→ **What is expected**: Turn the rows from the line with "Task: Click the" up to and including the line with "click(4, 170)" into a numbered list, skipping blank lines and leaving out the pictures.

→ **Provided records**:

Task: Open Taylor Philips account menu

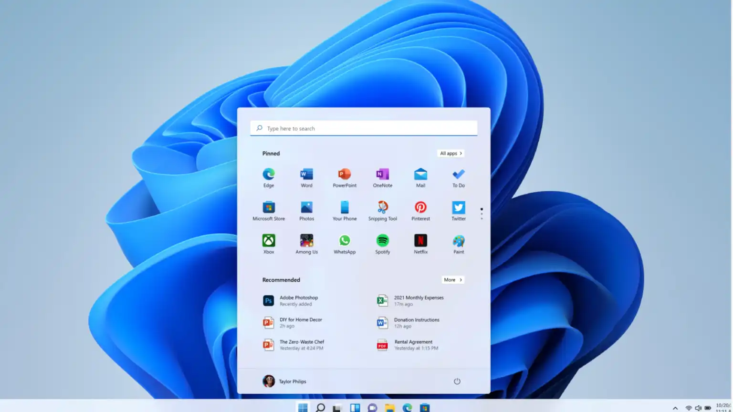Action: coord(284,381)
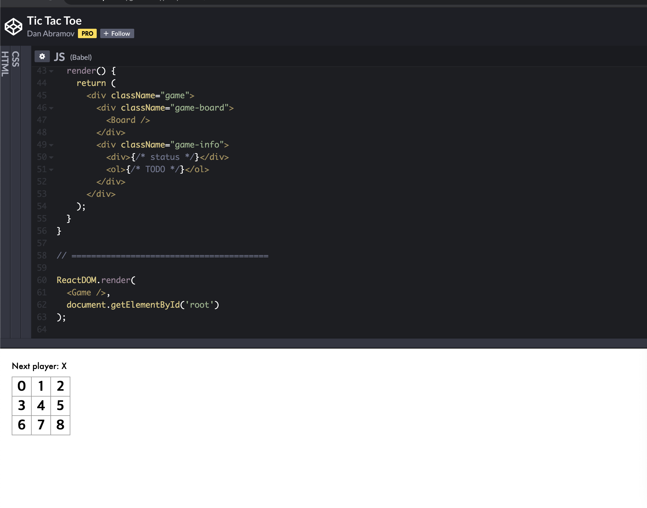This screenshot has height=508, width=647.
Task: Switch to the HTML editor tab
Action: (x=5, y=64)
==
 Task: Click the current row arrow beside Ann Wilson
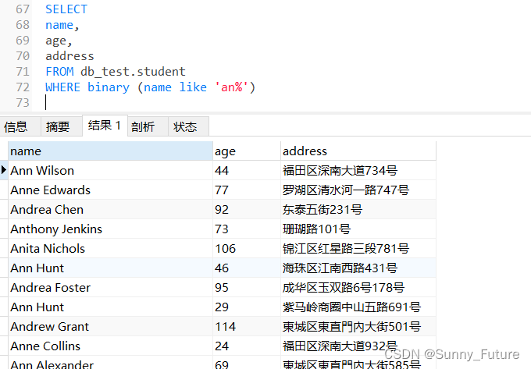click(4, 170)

→ **Result of the task**:
1.  Task: Click the current row arrow beside Ann Wilson
2. click(4, 170)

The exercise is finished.